Character duplication #184

marco-digio · 2021-07-30T07:33:18Z

No description provided.

kaustubhdhole · 2021-08-02T02:35:00Z

Hi @marco-digio thank you very much for your changes. I would suggest combining character_duplication, underscore_trick into one. Also, please mention in the README about other previous PRs (created as well as merged) which are similar to your PR.

marco-digio · 2021-08-04T08:36:05Z

Hi @marco-digio thank you very much for your changes. I would suggest combining character_duplication, underscore_trick into one. Also, please mention in the README about other previous PRs (created as well as merged) which are similar to your PR.

Hi @kaustubhdhole thank you. I am sorry but I messed up a bit with git. I accidentally included an old commit in the new branch. Now it is fixed by removing the underscore_trick to the character_duplication pull request, since I already did a separate underscore_trick pull request.
However, if you believe that they should be merged into a single transformation, I will fix it, but I think that they should remain separate since they affect the texts in quite different ways.

uyaseen

Hi @marco-digio, I am a reviewer assigned to this PR. Overall, everything looks good, you just need to include keywords for the transformation as explained here.
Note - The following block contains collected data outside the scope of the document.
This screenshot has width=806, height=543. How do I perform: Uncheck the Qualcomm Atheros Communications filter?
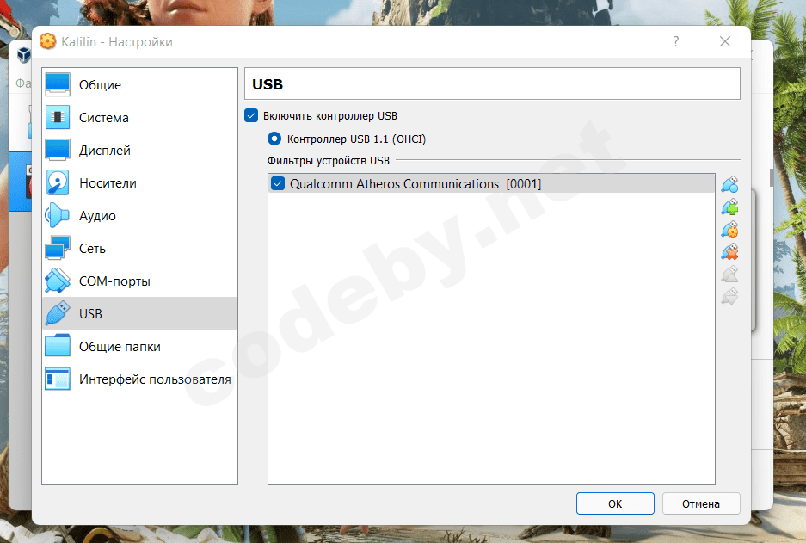click(x=276, y=183)
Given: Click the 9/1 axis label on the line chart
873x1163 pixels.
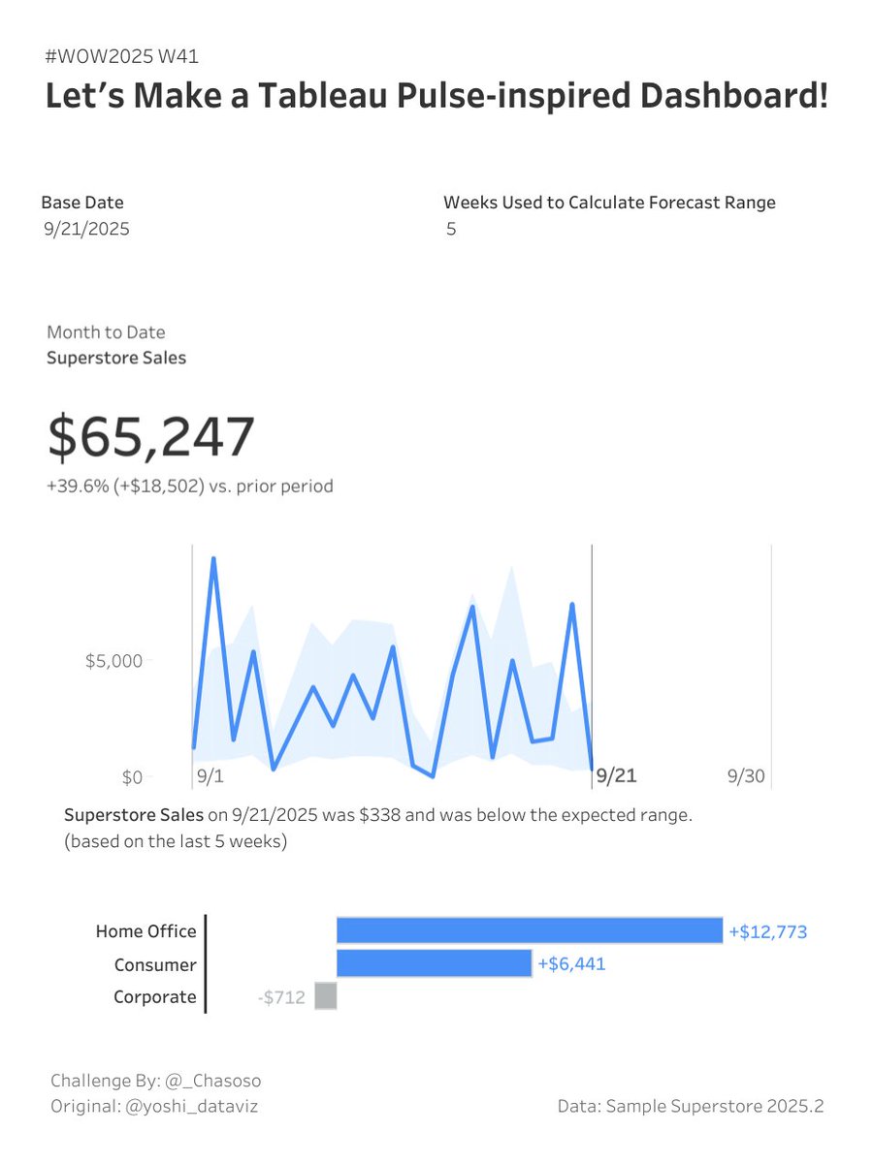Looking at the screenshot, I should 210,775.
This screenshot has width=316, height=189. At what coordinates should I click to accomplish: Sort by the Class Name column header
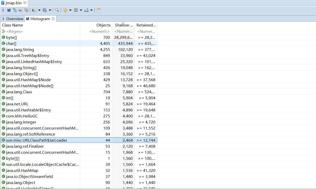pos(13,25)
I will provide the final feedback after you have added the keywords.

Few minor comments:

There is a typo in the last line of README.md ("perfornamce")
If this transformation was proposed in any existing work then please include the relevant citation.

marco-digio · 2021-09-09T14:56:49Z

Hi @marco-digio, I am a reviewer assigned to this PR. Overall, everything looks good, you just need to include keywords for the transformation as explained here. I will provide the final feedback after you have added the keywords.

Few minor comments:

There is a typo in the last line of README.md ("perfornamce")
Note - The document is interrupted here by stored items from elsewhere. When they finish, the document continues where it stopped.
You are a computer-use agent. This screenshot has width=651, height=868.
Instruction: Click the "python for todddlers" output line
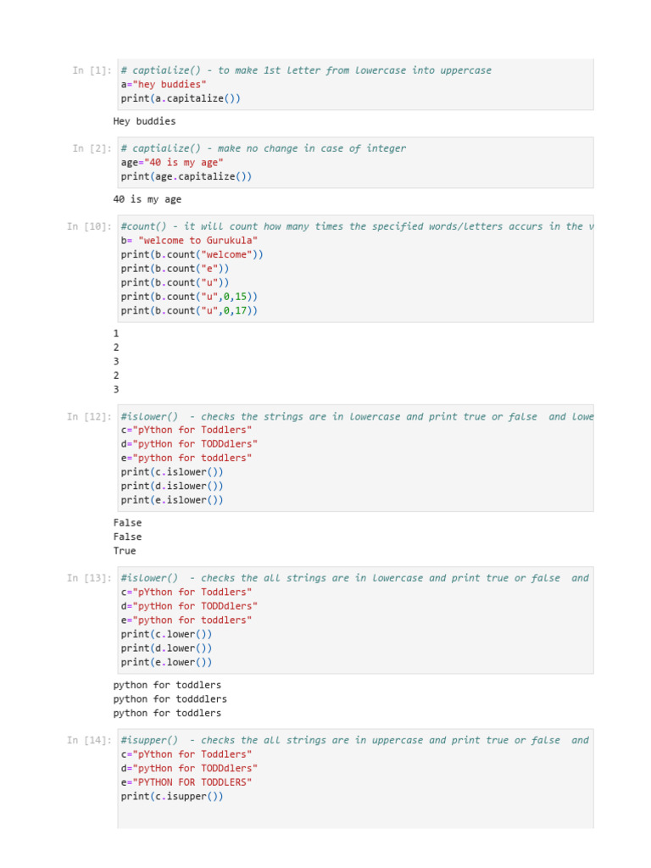(170, 699)
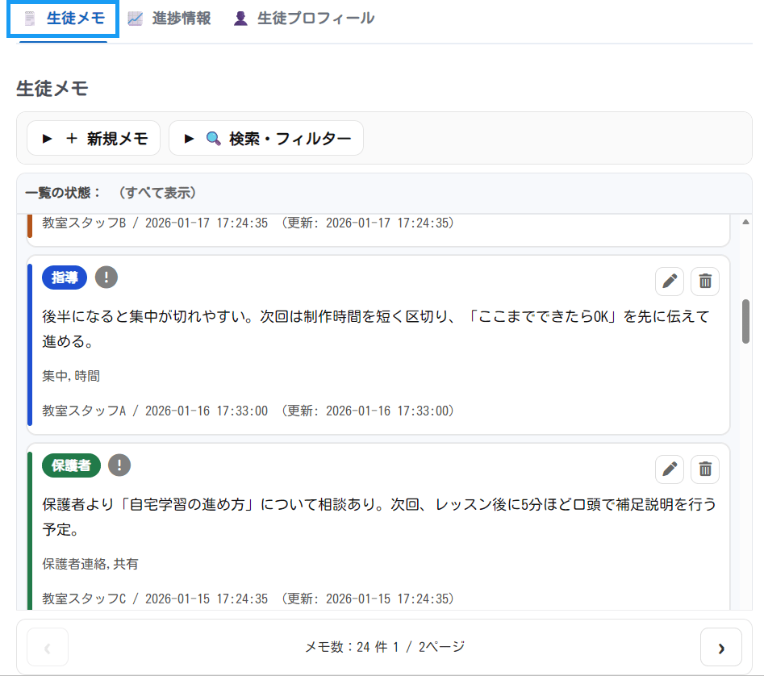This screenshot has width=764, height=676.
Task: Click the previous page arrow button
Action: [48, 647]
If this transformation was proposed in any existing work then please include the relevant citation.

Thank you @uyaseen for the feedback. I have inserted the keywords now in 22a16e7 and I have fixed the README typo in 97866a7 .
To the best of my knowledge there is no existing work proposing this transformation. However, if I have missed something, I will surely include it as relevant citation.

uyaseen

@marco-digio thanks for making the changes.

Here's my general review:

Clarity: The README clearly explains the transformation
Correctness: All checks have passed
Interface: The interface seems correct

Adding New Libraries: No new libraries were added
Test Cases: 5 test cases added
Evaluating Robustness: Robustness evaluation is not yet conducted

asnota · 2021-09-28T15:58:59Z

transformations/character_duplication/test.json

+        "sentence": "Andrew finally returned the French book to Chris that I bought last week"
+      },
+      "outputs": [{
+        "sentence": "Anndrew ffinnallly returrned thee  French book too Chhris that I bought last  week"


Triple duplication in the same word doesn't seem like a typical situation. I would suggest adding some rules to limit the generation of such unlikely human input.

Here triple duplication happens just because one of the two ‘l’ chars in the word “finally” was duplicated, obtaining the same letter 3 times in total.
I am not sure how likely is this in real data with respect to duplication of characters that appears once in the word.
However I believe that trained models should be able to process words like “ffinallly” in the similar way as “finally”, since humans can easily understand the meaning of the word with this kind of typo.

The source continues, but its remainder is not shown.